A party who feels the trial court erred as to matter of law or finding of fact can appeal to an appeals or appellate court to review the challenged matter. Most cases reproduced in casebooks are appellate cases. Usually seven to nine judges sit together on a state’s intermediate or highest appellate court, the latter typically called the state’s supreme court or court of appeals.
An appellate opinion has four parts. First, there is a statement of the facts of the case. These are facts found as such by the jury or, in a nonjury matter, by the judge sitting as a fact-finder in the trial court, and accepted as such by the appellate court. In an appeal from the trial court’s decision, the facts are not retried, unless they are so unreasonable that the record of the case in the trial court does not provide any basis for them. So facts recited in an appellate opinion typically accept the factual determinations of the trial court.

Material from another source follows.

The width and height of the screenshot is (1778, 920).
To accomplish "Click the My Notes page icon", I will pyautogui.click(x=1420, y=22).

Second, there is a statement of the legal issues involved in the case, followed, third, by a statement of the rule(s) resolving the issues and applying the rules to the facts. This third portion may be brief, but sometimes is lengthy. There the judge articulates a rationale for the rule—perhaps a public policy underlying it and an explanation as to why it is fair to apply it to the case at hand; how it promotes ethical behavior in attorneys, litigants, or the public at large; or how it might be efficiently administered or used in the future. Articulating a rationale usually involves the application (or not) of cases with precedential value for the court. The judge may explain what facts are particularly important to the decision or what is not being decided (see dicta in “Case Analysis” below). In the fourth part of the opinion, the judge gives the holding and the decision in the case.
The cases in casebooks are selected for their facts and details, their analysis, their influence, or their widespread acceptance. They may have more than one opinion—they may produce (1) a majority opinion, in which most of the judges on the court agree on the statement of the law, the analysis, and the result—the judgment or other remedy given in the case; (2) a dissenting opinion, with which some but not most of the judges agree; or (3) a concurring opinion, in which some judges agree with the majority’s result, but not with some other aspect of their opinion. If there is more than one, the comparisons and contrasts between them may produce interesting statements as to the law, analysis, or remedies involved.

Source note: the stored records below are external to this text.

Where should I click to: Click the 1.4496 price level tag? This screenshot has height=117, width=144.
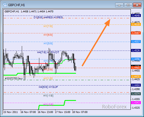click(x=136, y=59)
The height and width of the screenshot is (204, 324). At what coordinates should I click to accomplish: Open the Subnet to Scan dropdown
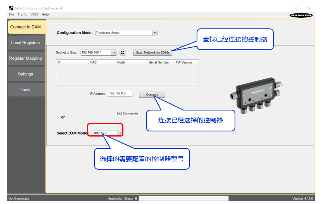(x=115, y=52)
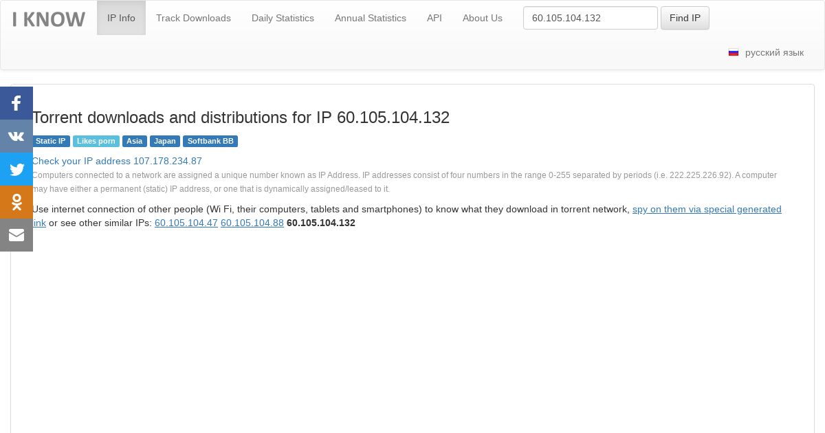Viewport: 825px width, 433px height.
Task: Open Daily Statistics page
Action: [x=283, y=18]
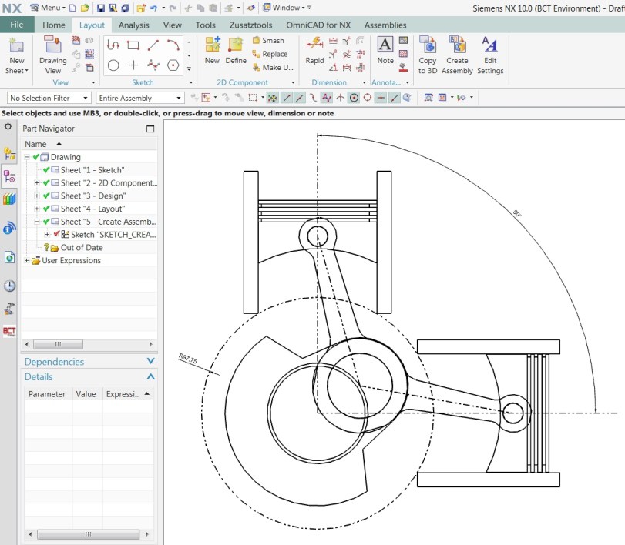Click Copy to 3D
The width and height of the screenshot is (625, 545).
click(426, 54)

The cases studied may not represent the law of the state in which you eventually will practice law. The precedential rules of authority—looking first to a judge’s own state or jurisdiction, then for similar cases in other jurisdictions, then to secondary (or non-case) authorities such as law reviews and legal treatises—produce a tendency to make the law of many jurisdictions into one uniform body of law, and many opinions into works of considerable scholarship.